Lord Lucas: I am grateful to the Minister for that reply. We are down to subsection (2) which does not involve circumstances in which notices are required to transfer the risk. I beg leave to withdraw the amendment.
Amendment, by leave, withdrawn.
Baroness Ashton of Upholland: This may be a convenient moment for the Committee to adjourn until Tuesday at 2 pm.
The Deputy Chairman of Committees (Lord Brougham and Vaux): The Committee stands adjourned until Tuesday next.
The Committee adjourned at two minutes before six o'clock.
Lord Davies of Oldham: My honourable friend the Parliamentary Under-Secretary of State for Transport (Karen Buck) has made the following Ministerial Statement.
On 10 June 2005 I launched stage 2 of a two-stage consultation process about setting the night restrictions regime at Heathrow, Gatwick and Stansted to run to October 2012. The consultation paper explained that we intended to continue the present night restrictions regime for a further year from 30 October 2005 until 29 October 2006.
We stated that, during that year the current regime should continue unchanged. The consultation document then invited comment on whether the specific movements limits and noise quotas to apply for summer 2006 should be the same as those for summer 2005. I also announced that the movements limits and noise quotas for winter 200506 should remain the same as those for winter 200405.
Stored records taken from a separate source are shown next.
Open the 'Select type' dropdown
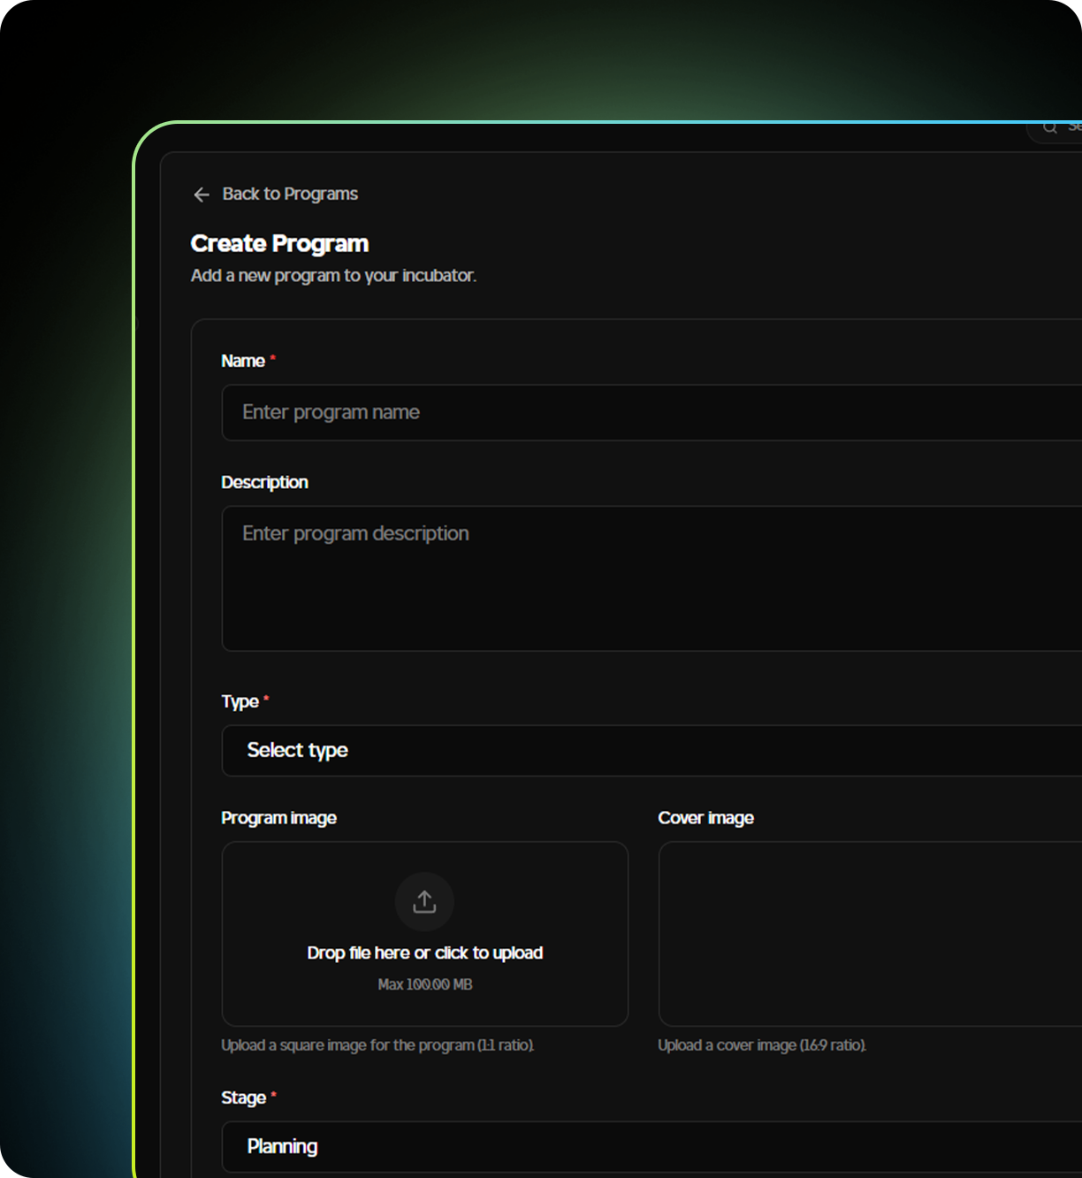 [651, 751]
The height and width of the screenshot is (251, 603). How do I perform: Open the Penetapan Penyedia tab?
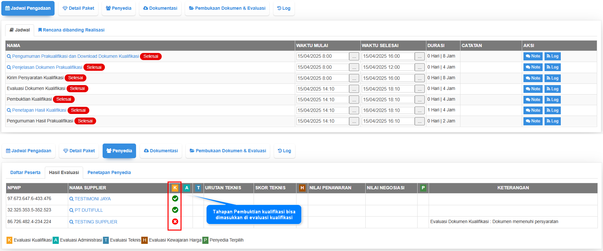[109, 172]
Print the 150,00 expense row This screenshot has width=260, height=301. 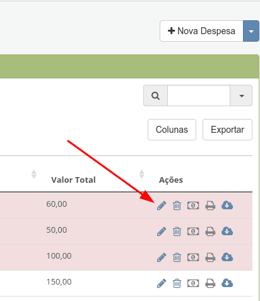(x=210, y=283)
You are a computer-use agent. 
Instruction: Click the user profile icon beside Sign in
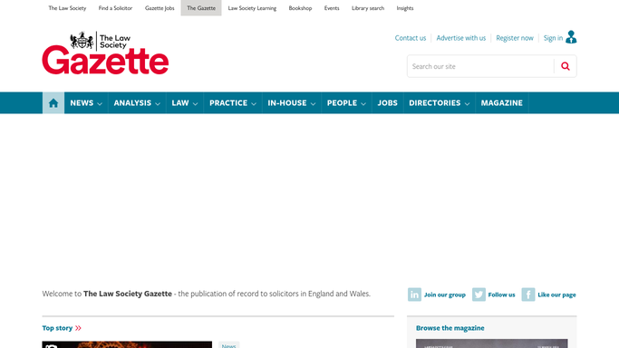[x=571, y=37]
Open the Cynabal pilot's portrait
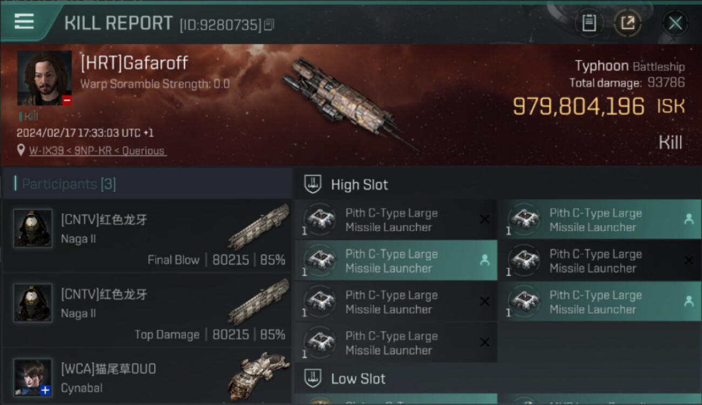This screenshot has height=405, width=702. click(33, 377)
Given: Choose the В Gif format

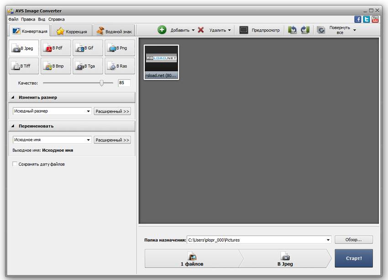Looking at the screenshot, I should (87, 48).
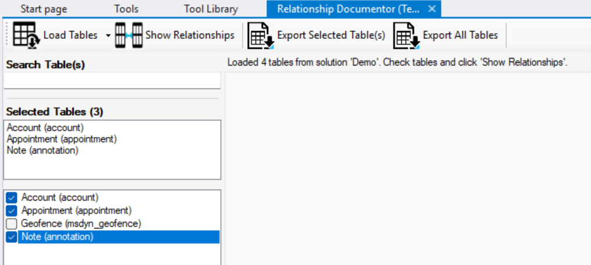Check the Geofence (msdyn_geofence) checkbox
Image resolution: width=591 pixels, height=265 pixels.
(12, 224)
After careful consideration of the responses on this subject to the stage 2 consultation on night flying restrictions which we launched in June, we have concluded that the movements limits and noise quotas for the summer season 2006 should be the same as for summer 2005.
The reasons for adopting this approach remain as set out in the consultation paper and were not disputed by those responding to the consultation.
We are continuing to consider carefully the full responses on the other issues outlined in the recent consultation exercise and will make an announcement in due course on the night restrictions regime to apply from 29 October 2006.
The consultation also invited comment on a range of issues including the length of the night quota period (currently 11.30 pm until 6 am), the specific movements limits and noise quotas, proposals for environmental objectives and specific noise abatement objectives and possible noise insulation schemes or criteria in respect of night disturbance.
Although there was relatively little comment on the specific point about the summer 2006 movements limits and noise quotas, there has been a greater response about other issues raised in the consultation. We are continuing to analyse those responses and carry out the associated assessments including a full regulatory impact assessment.
Lord Davies of Oldham: My right honourable friend the Secretary of State for Transport (Alistair Darling) has made the following Ministerial Statement.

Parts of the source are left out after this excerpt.